▶ **TEXT PASSAGE**:
···

Humans of Kurdistan
The "Humans Of Kurdistan" project aims to present the cultural diversity of the country. A look at the faces but also the stories that lie behind each of them.

December 27, 2020

“I was a sophomore in college in 2014, my family decided to go and live in Germany due to the financial crisis in the country. I stayed here because I wanted to finish my education, and my father decided to stay with me until I graduate, and then we go together. I graduated, and soon a guy from Hasakah proposed to me and I got married, my plans to leave had failed. My father was still going, so he went to Erbil to finish his paperwork, I went along with him until we got to the border because I knew I wasn’t going to see him soon again. His paperwork work was delayed, and then refused, and so he decided to go illegally. One night he called and said that he was going along with eight other people through the Iraq-Turkey border, but they had failed due to the mountainous areas. He then told me that he wasn’t going and he was coming back to Syria”.

“I talked to him the day after waiting for him to say when he’ll be back in Syria, but he said that he’d found an easier way and will be here by the afternoon, he said they’ll have to cross a river and they’ll be here. I waited until the afternoon and there was no sign of him, several days passed even without any trace of him, we had no idea what had happened to him. We were worried that he had been arrested on the borders, we looked everywhere for him. We talked to all the checkpoints, we even checked the hospitals in Iraq and Turkey, but couldn’t find anything. Six months passed by and there was still nothing, until one day my aunt came and brought us news that he had drowned in that river, only one made it out of that group. I couldn’t believe it, so I tried to contact that one survivor. I was able to reach him, he said that the smugglers had tricked them into it, the river was much bigger and deeper than they had said”.

···

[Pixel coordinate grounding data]
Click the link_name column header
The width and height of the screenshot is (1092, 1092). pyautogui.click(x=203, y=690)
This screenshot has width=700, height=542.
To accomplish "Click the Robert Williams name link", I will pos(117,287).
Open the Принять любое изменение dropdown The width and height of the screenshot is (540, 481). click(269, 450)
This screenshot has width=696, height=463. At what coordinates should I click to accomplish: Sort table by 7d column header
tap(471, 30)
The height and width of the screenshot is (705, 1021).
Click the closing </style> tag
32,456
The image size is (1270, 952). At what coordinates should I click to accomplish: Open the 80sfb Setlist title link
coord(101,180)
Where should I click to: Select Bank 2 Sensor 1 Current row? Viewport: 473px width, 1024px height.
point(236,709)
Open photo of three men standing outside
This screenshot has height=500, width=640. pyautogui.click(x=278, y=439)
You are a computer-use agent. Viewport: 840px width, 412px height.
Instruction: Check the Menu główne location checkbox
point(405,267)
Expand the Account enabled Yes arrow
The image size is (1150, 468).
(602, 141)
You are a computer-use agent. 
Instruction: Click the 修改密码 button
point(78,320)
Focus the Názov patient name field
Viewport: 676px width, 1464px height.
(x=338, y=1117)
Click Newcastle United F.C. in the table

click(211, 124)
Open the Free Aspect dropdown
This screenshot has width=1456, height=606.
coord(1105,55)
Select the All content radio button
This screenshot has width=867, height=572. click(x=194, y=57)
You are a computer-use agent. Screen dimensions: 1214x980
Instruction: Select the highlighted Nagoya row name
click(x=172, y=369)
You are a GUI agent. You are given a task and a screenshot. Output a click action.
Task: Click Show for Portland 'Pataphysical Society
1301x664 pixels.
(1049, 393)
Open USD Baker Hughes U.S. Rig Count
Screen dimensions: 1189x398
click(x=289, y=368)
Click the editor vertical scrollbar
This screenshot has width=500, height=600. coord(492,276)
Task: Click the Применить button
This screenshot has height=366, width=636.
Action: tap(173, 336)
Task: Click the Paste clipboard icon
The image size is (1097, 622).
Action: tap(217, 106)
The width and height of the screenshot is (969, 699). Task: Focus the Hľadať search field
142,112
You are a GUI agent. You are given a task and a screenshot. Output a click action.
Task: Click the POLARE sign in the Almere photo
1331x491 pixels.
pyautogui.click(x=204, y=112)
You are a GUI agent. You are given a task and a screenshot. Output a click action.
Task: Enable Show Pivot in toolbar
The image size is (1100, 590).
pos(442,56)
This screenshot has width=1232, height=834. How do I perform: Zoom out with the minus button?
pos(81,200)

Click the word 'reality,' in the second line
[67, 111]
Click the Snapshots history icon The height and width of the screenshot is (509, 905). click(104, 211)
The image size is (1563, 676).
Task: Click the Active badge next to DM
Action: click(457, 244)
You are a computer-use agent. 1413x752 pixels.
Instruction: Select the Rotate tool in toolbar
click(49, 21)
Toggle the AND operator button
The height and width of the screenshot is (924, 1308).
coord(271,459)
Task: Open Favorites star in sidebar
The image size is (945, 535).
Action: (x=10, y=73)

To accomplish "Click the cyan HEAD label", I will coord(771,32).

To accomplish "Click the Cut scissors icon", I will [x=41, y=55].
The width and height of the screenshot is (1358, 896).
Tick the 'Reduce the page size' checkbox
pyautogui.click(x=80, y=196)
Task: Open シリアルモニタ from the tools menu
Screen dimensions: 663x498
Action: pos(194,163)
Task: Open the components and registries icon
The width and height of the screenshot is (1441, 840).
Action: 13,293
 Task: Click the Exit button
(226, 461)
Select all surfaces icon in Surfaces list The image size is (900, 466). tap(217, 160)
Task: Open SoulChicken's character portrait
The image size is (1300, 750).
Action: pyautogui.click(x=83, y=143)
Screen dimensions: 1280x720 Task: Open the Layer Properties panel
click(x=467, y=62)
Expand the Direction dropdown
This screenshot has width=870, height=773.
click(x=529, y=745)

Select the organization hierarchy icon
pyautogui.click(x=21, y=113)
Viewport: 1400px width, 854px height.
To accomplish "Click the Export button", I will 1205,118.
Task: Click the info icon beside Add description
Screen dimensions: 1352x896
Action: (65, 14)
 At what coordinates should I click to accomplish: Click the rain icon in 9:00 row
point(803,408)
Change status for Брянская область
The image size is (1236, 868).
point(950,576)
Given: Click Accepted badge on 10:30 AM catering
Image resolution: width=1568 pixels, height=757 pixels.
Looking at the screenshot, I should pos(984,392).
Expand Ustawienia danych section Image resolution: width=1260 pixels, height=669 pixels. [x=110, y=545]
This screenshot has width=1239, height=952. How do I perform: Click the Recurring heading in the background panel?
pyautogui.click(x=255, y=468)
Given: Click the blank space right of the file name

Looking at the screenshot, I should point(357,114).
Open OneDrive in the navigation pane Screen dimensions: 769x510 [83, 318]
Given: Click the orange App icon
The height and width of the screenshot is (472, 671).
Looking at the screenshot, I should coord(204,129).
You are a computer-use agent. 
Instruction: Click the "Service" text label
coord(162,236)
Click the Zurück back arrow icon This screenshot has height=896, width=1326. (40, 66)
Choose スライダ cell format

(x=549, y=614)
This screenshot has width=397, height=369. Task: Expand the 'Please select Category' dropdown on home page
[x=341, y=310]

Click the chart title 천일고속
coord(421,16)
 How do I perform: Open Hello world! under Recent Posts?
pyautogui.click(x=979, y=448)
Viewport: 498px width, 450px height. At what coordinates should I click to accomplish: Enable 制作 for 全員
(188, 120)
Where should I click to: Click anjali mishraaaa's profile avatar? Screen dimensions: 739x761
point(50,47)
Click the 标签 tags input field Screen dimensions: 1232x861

···

▶ **YOUR ASSIGNMENT**:
Translate this sentence from the Humans of Kurdistan text above into Spanish: "I couldn’t believe it, so I tried to contact that one survivor."

▶ **RESULT OF THE TASK**:
No podía creerlo, así que intenté contactar a ese único sobreviviente.